══ Text shown
Hummus where the heart is

Hidden gem: East Austin food truck among most underrated spots in town

Hidden gem: East Austin food truck among most underrated spots in town

Hummus Among Us sabich
The hummus sabich from the Hummus Among Us trailer is a sure bet. Photo courtesy of Hummus Among Us/ Facebook

In a town crawling with influencers, Yelpers, and various other people who obsessively document everything they eat, it can be difficult to find a place that’s truly off the radar. It’s harder still to find a place that is both off the radar and actually good. But somehow a new food trailer has managed to slip by the iPhone paparazzi and emerge as the rarest type of Austin restaurant: a hidden gem.
════
■ Exercise aim ■
Set down the passage from the food truck article between "In a town crawling" and "a hidden gem.", inclusive, copying it exactly. The listing is not needed for any of this work.
══ Study material
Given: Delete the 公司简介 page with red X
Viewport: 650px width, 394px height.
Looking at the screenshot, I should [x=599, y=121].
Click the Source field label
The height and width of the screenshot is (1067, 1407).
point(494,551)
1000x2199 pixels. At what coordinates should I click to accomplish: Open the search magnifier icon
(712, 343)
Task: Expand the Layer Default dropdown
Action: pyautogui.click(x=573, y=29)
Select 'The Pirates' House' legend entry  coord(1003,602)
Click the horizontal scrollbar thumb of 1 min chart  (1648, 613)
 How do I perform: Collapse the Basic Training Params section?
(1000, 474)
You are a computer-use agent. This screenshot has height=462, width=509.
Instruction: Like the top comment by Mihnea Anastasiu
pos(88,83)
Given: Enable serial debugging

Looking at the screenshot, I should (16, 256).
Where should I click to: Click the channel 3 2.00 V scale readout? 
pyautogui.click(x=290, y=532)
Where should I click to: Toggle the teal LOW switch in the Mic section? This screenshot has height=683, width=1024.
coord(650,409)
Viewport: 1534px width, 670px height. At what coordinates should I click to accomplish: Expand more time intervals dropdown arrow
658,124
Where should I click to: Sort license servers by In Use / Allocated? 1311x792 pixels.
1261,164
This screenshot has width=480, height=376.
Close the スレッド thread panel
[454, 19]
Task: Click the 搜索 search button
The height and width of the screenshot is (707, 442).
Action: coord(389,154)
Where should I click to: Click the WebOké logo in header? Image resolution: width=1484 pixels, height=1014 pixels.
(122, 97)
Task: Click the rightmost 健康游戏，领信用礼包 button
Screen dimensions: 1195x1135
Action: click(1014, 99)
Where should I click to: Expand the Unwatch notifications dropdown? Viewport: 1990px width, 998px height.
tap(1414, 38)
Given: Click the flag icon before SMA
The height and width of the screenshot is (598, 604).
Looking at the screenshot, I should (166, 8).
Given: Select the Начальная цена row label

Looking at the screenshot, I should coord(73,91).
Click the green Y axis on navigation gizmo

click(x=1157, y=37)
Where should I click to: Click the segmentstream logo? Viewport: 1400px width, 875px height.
════
■ Your response ■
In a town crawling with influencers, Yelpers, and various other people who obsessively document everything they eat, it can be difficult to find a place that’s truly off the radar. It’s harder still to find a place that is both off the radar and actually good. But somehow a new food trailer has managed to slip by the iPhone paparazzi and emerge as the rarest type of Austin restaurant: a hidden gem.